((
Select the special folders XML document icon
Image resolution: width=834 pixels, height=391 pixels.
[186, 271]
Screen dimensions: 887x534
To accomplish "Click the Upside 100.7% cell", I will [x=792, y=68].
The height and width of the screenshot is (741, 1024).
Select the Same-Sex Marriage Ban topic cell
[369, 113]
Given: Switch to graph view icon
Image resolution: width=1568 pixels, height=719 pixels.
))
((
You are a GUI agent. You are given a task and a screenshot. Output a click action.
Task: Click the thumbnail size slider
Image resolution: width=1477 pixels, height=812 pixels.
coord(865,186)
))
((
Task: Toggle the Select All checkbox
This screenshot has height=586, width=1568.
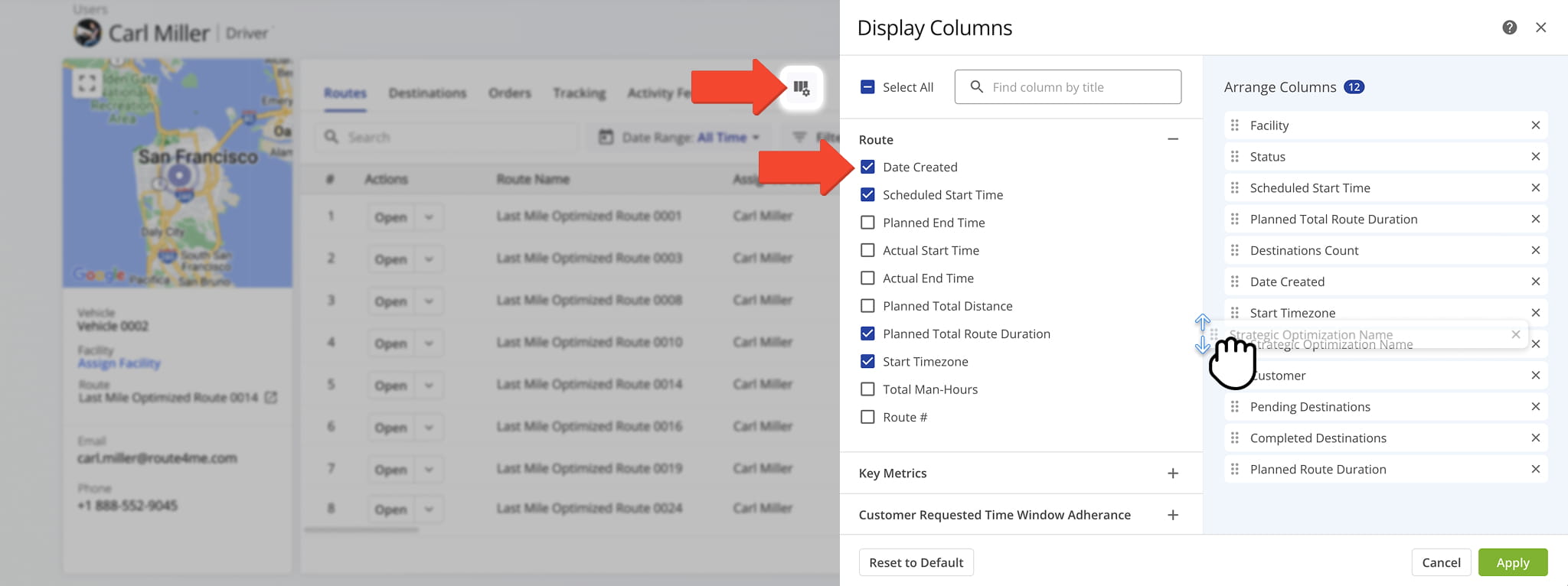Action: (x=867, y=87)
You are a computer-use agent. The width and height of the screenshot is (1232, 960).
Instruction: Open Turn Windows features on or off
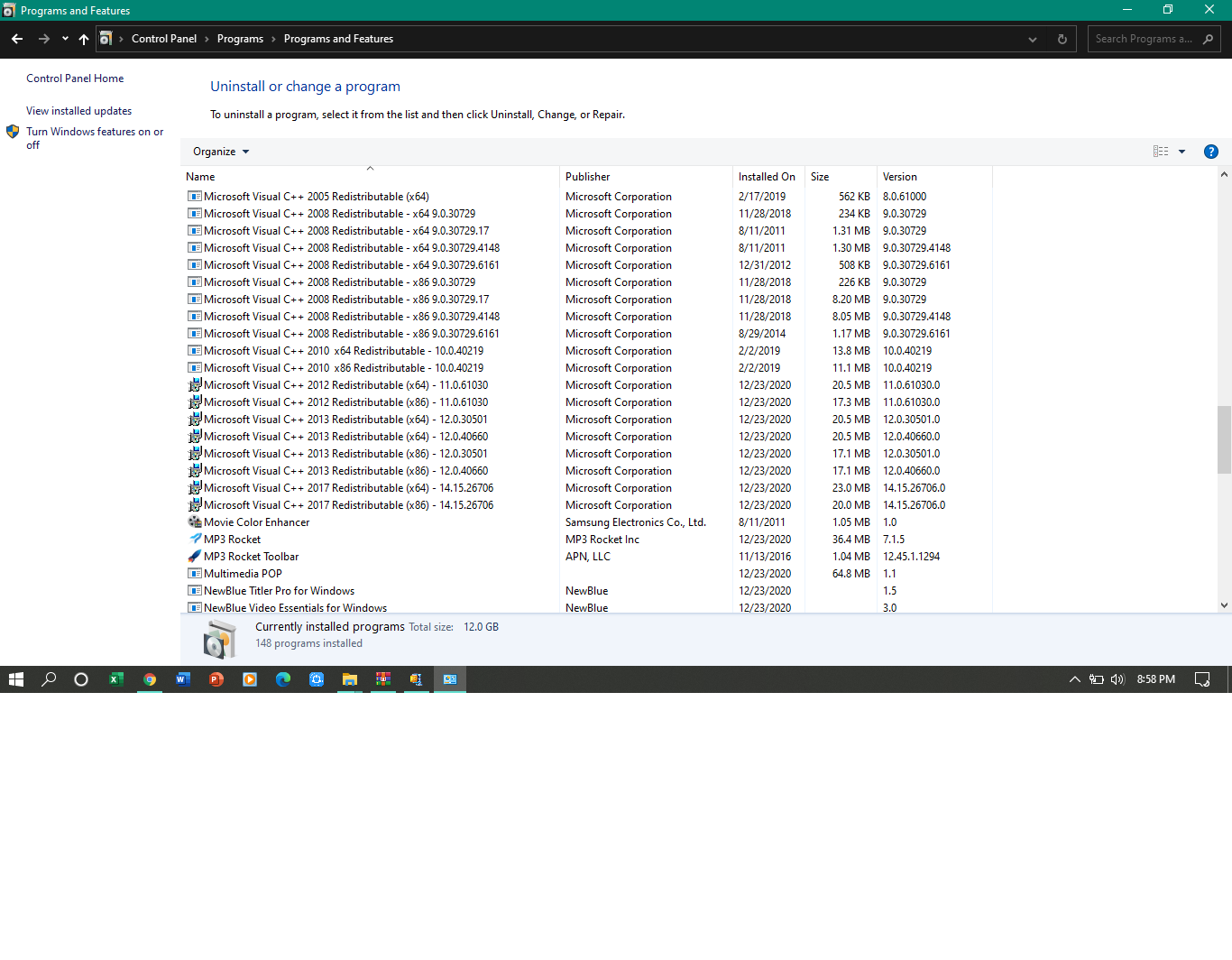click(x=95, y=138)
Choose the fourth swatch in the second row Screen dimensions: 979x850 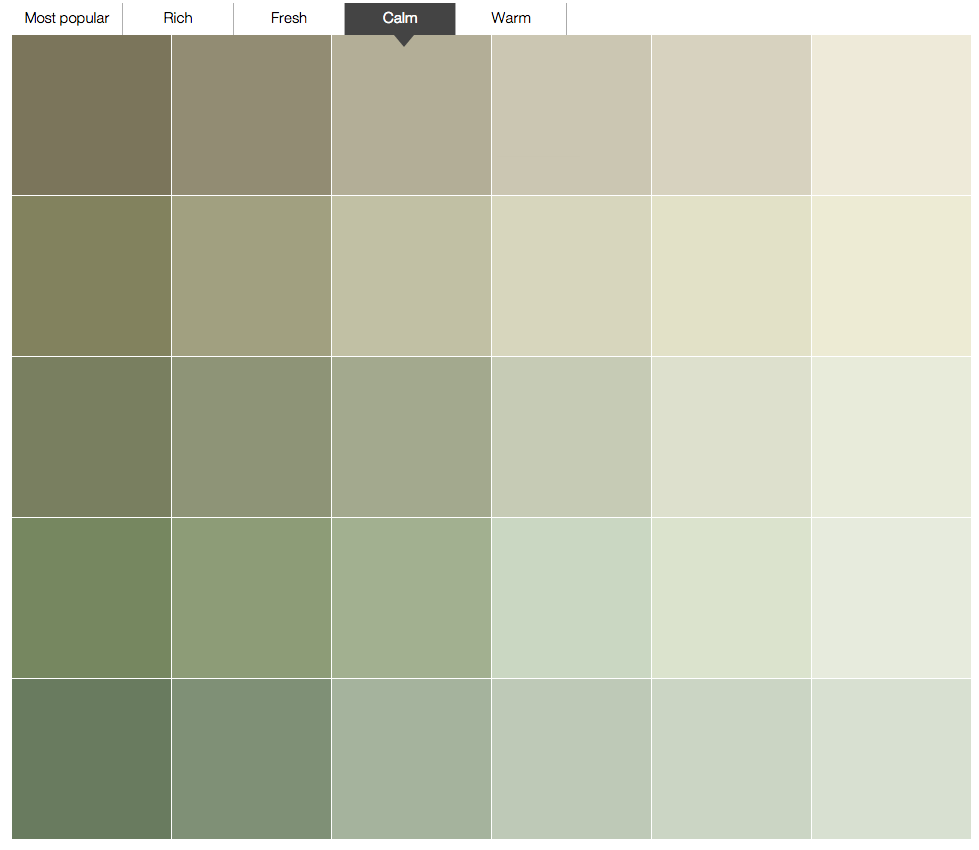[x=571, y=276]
))
Reproduce the entries verbatim from the line containing "Given: Switch to graph view icon" through the line containing "Image resolution: width=1568".

## EXERCISE RESPONSE
Given: Switch to graph view icon
Image resolution: width=1568 pixels, height=719 pixels.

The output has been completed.